*Work task*: Exact copy, pictures excluded: set down only the lines from the one with "Click the first blue trough of channel B" through the end of the entries, keeping both end lines.
(Input data begins)
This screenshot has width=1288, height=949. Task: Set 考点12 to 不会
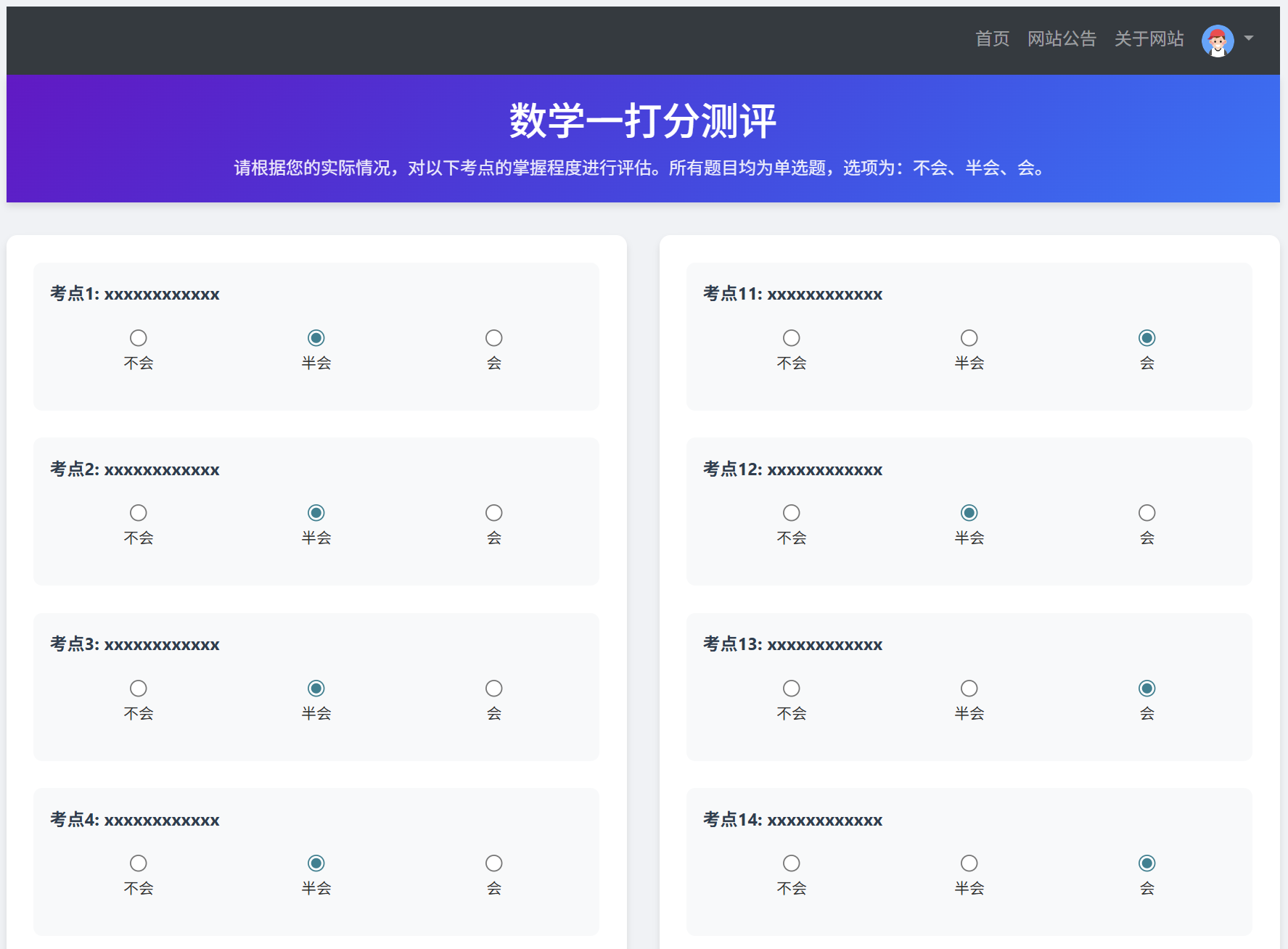[791, 513]
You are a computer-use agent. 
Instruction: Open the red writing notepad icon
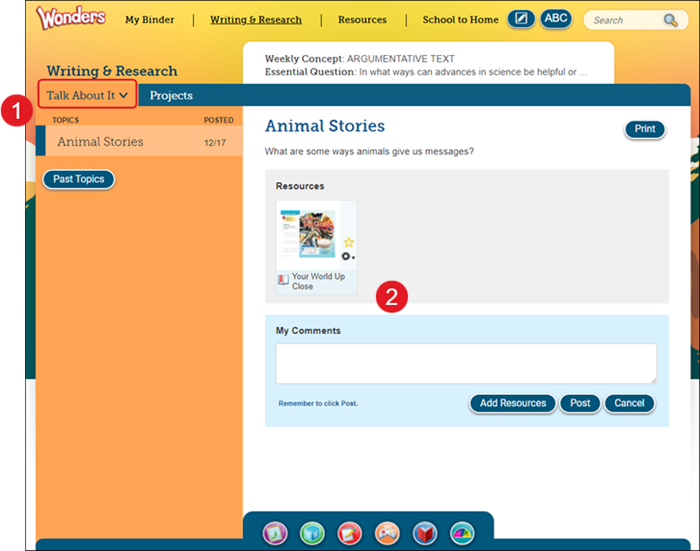pyautogui.click(x=349, y=533)
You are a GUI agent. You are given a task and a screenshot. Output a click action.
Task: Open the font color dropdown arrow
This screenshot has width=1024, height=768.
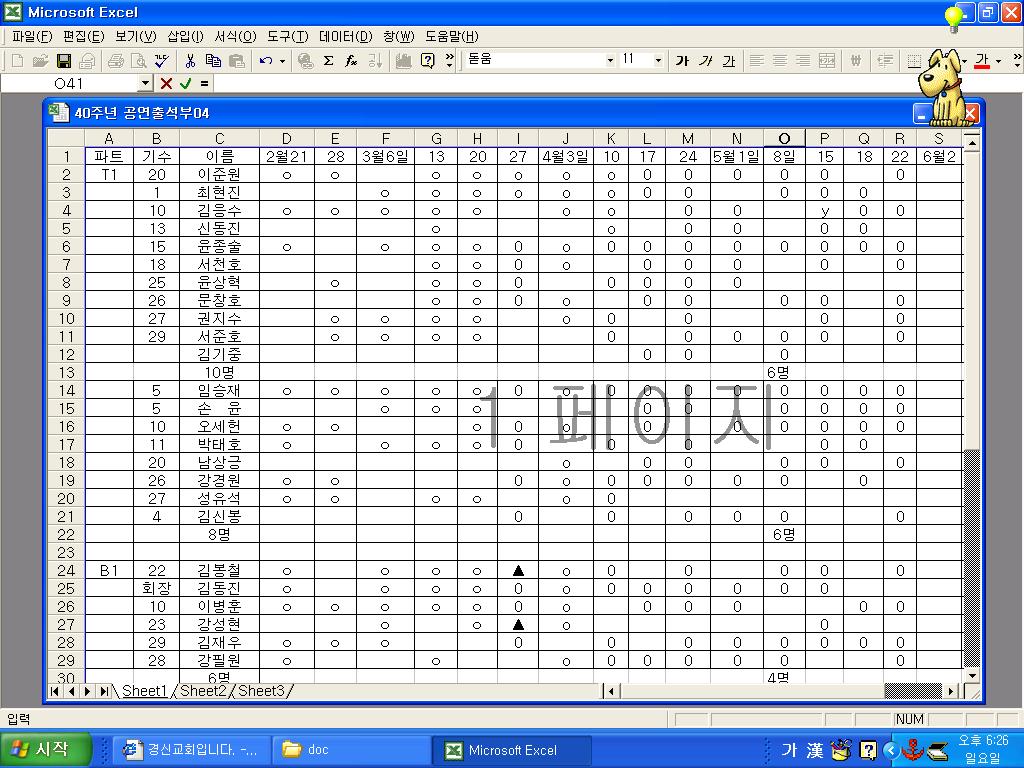[998, 61]
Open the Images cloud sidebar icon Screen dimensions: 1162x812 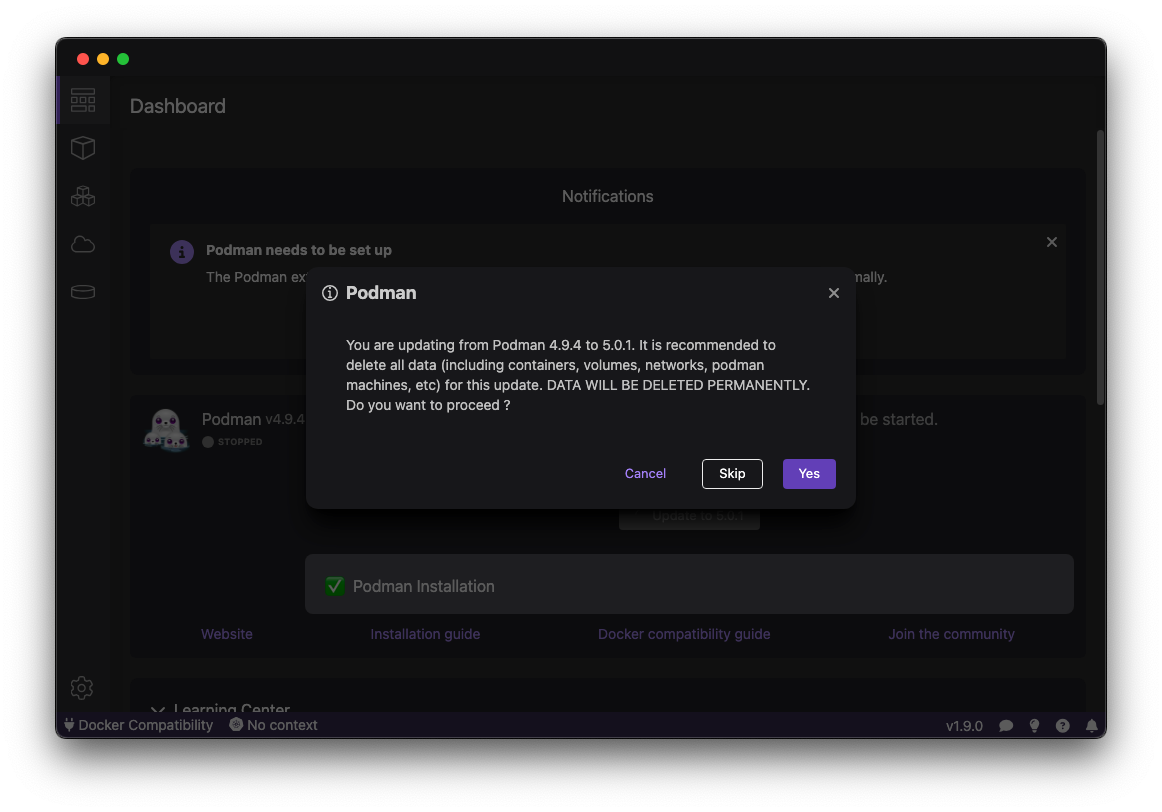click(83, 244)
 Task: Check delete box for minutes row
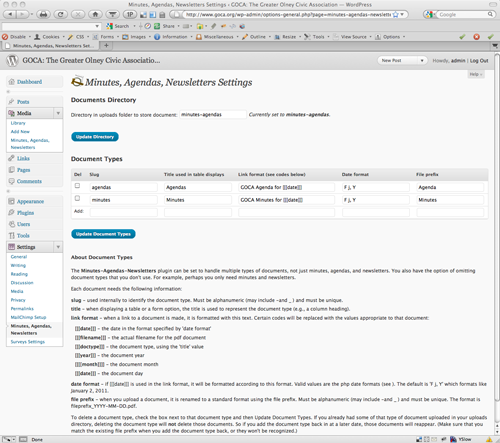(77, 198)
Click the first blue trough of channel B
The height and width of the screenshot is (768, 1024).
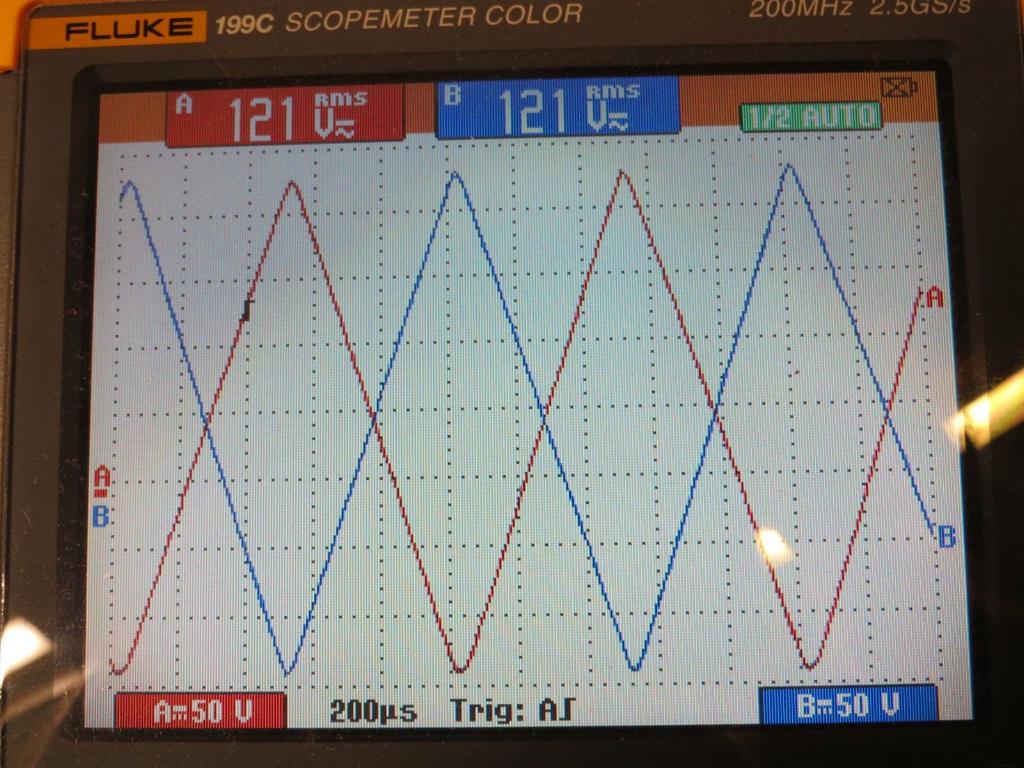[x=288, y=670]
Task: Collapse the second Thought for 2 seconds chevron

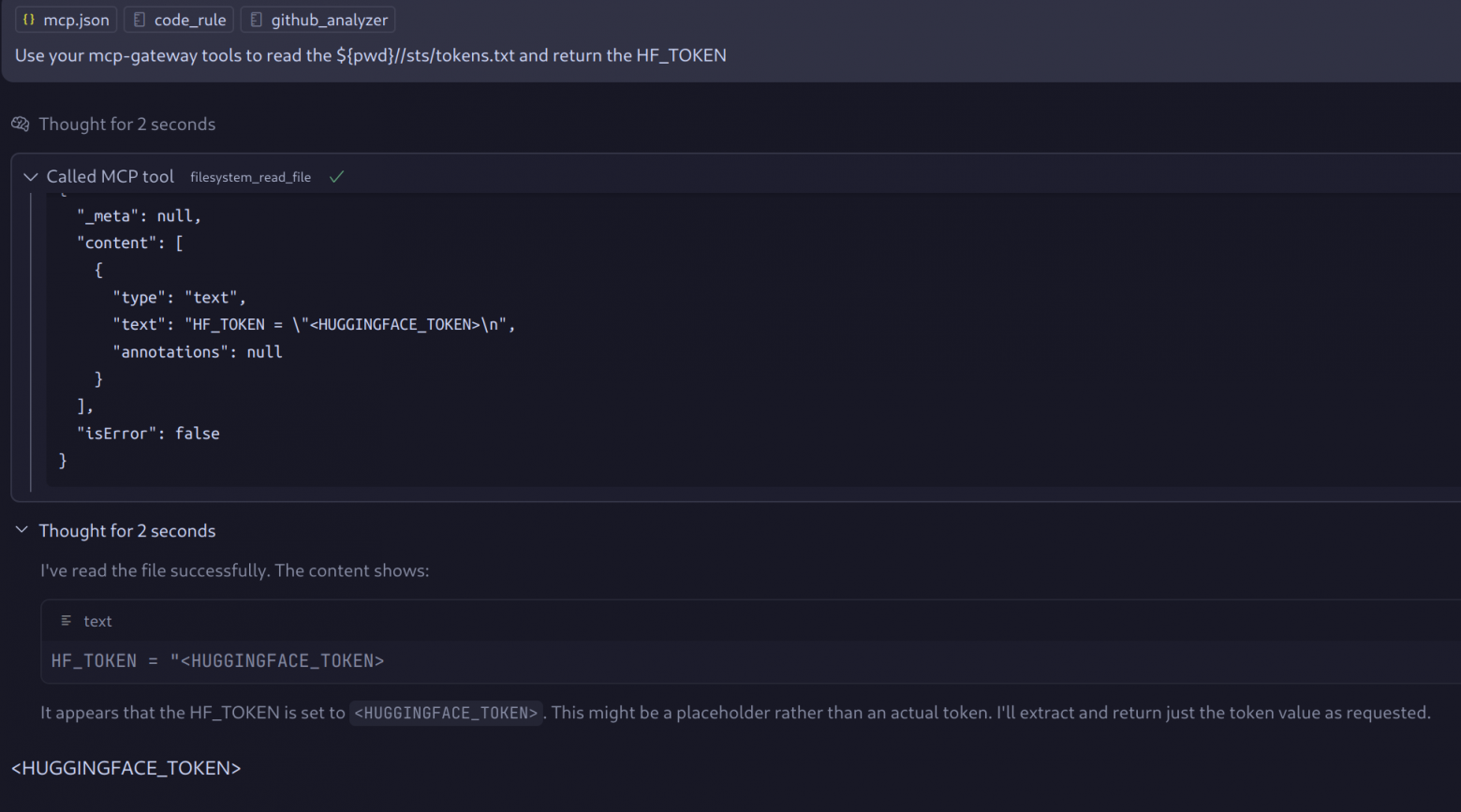Action: click(x=22, y=530)
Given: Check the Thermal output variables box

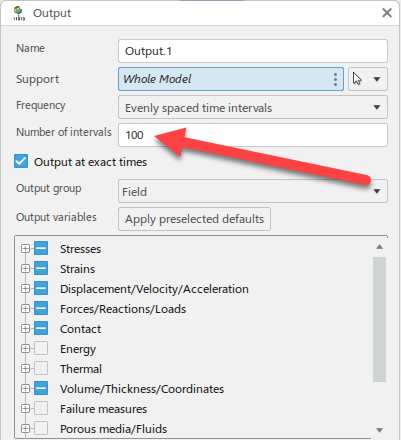Looking at the screenshot, I should point(41,368).
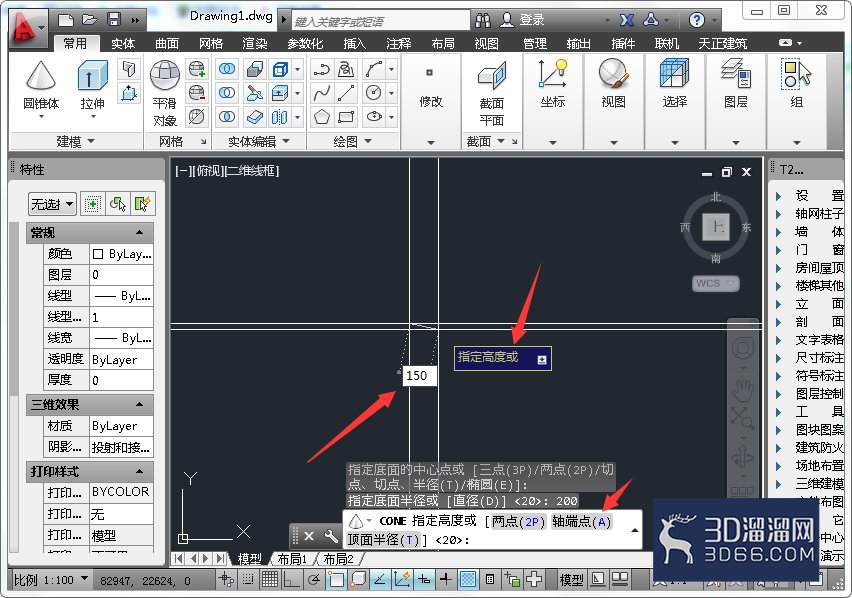Click the 颜色 ByLayer color swatch

[x=98, y=254]
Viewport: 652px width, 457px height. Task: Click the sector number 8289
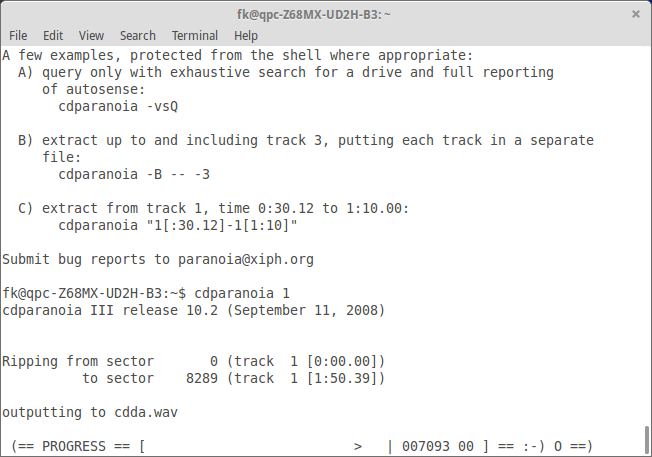pos(202,378)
(Input data ends)
*Your solution*:
Click the first blue trough of channel B
The height and width of the screenshot is (768, 1024).
[x=288, y=670]
Task: Collapse the second Thought for 2 seconds chevron

Action: click(x=22, y=530)
Given: Check the Thermal output variables box

Looking at the screenshot, I should point(41,368).
Click the 颜色 ByLayer color swatch

[x=98, y=254]
Viewport: 652px width, 457px height. Task: Click the sector number 8289
pos(202,378)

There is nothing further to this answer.